Blood samples as well as local tissue swabs were collected for analysis of antibody responses and HPV infection, respectively. They revealed the same low percentage of high-grade cervical, vulvar, or vaginal. Antibody responses against the four HPV strains included in the Gardasil vaccine were similar in both treatment groups. Of note is that participants in the 9vHPV vaccine group experienced more mild to moderate adverse events at the site of injection. Dr. Elmar A. Joura explained that these effects are due to the fact that the “[new] vaccine contains more antigen, hence more local reactions are expected. The amount of aluminium [editor’s note: the adjuvant used in the vaccine] was adapted to fit with the amount of antigen. It is the same amount of aluminium as used in the Hepatitis B vaccine.”
These results confirm that the novel 9vHPV vaccine raises antibody responses against HPV strains 6, 11, 16, 18 that are as efficacious as the original Gardasil vaccine. In addition, the novel vaccine also raises protection against HPV strains 31, 33, 45, 52, and 58. Importantly, the immune responses triggered by the 9vHPV vaccine are as protective against HPV disease as those raised by the qHPV vaccine.
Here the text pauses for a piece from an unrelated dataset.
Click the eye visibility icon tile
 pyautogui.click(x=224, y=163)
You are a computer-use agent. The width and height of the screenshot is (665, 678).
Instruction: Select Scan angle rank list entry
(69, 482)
Yet we are all too familiar with the contention surrounding the original qHPV vaccine. And no doubt, this new 9vHPV vaccine will reignite the debate. Those who specifically oppose the HPV vaccine question its safety and usefulness. In terms of its safety, the HPV vaccine has been tested for over a decade prior to becoming commercially available and has been proven completely safe since its introduction a decade ago. Adverse effects include muscle soreness at the site of injection, which is expected for a vaccine delivered into the muscle…
As for its usefulness, don’t make me drag the Surgeon General and Elmo onto the stage. The qHPV vaccine has been shown to be safe and to significantly impact HPV-related genital warts, HPV infection, and cervical complications, “as early as three years after the introduction of [the vaccine]” in terms of curtailing the transmission and public health costs of HPV infections and related cancers. “HPV related disease and cancer is common. It pays off to get vaccinated and even more importantly to protect the children,” noted Dr Elmar A. Joura.
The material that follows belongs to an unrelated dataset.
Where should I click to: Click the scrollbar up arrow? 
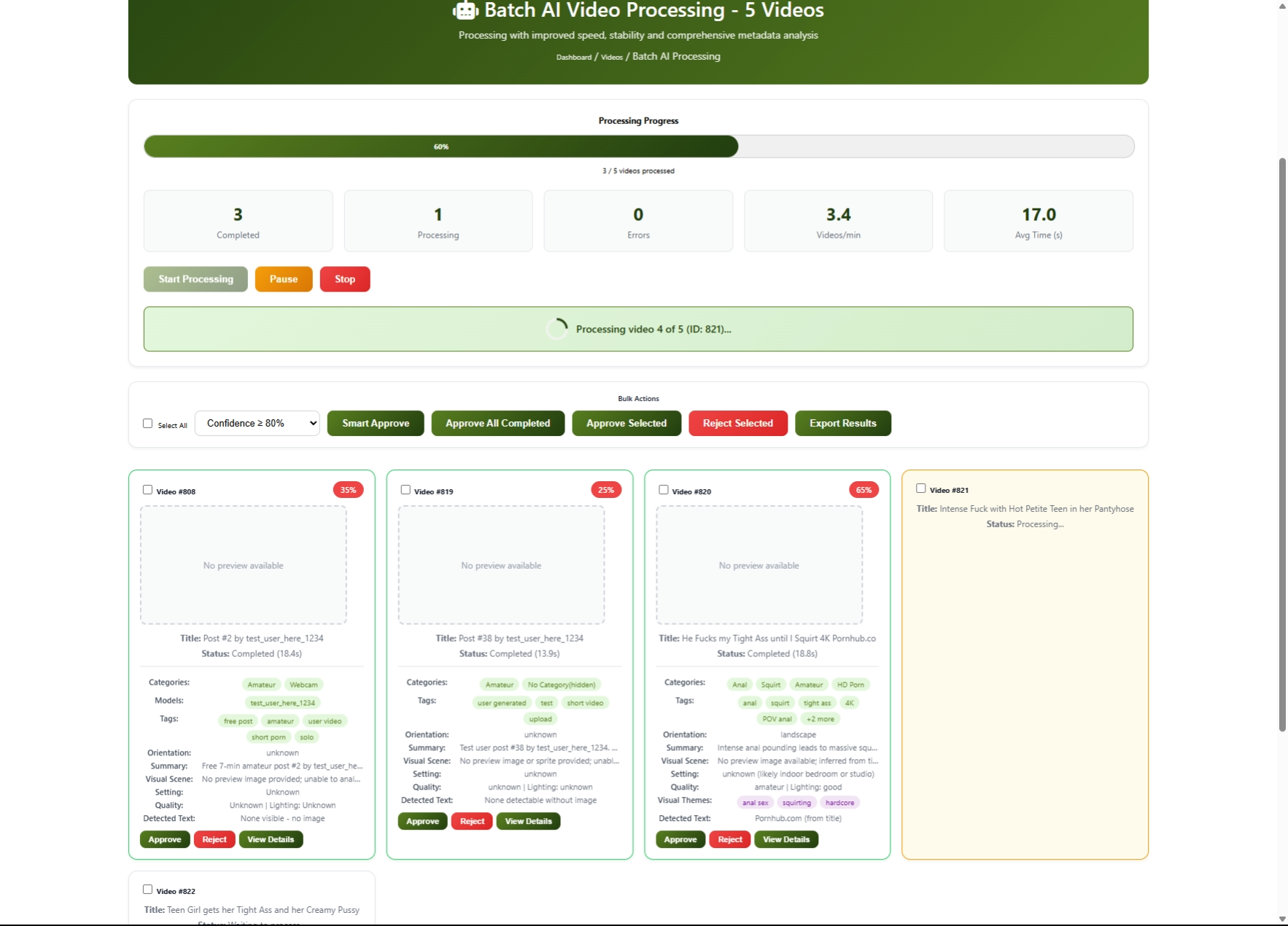[1282, 6]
Other opponents to the HPV vaccines raise concerns regarding the use of aluminium as the adjuvant in the formulation of the vaccine. This inorganic compound is necessary to increase the immunogenicity of the vaccine and for the appropriate immune response to be raised against HPV. Common vaccines that include this adjuvant include the hepatitis A, hepatitis B, diphtheria-tetanus-pertussis (DTP), Haemophilus influenzae type b, as well as pneumococcal vaccines.
The only question we face is that given the availability of Gardasil, why do we need a nine-valent vaccine? In order to achieve even greater levels of protection in the population at large, extending coverage to additional high-risk HPV strains is of central importance for public health. The team of international scientists that contributed to the study underlined that the 9vHPV vaccine “offers the potential to increase overall prevention of cervical cancer from approximately 70% to approximately 90%.” Thus the novel 9vHPV vaccine offers hope in bringing us even closer to achieving this epidemiological goal. “With this vaccine cervical and other HPV-related cancers could potentially get eliminated, if a good coverage could be achieved. This has not only an impact on treatment costs but also on cervical screening algorithms and long-term costs,” highlighted Dr. Elmar A Joura.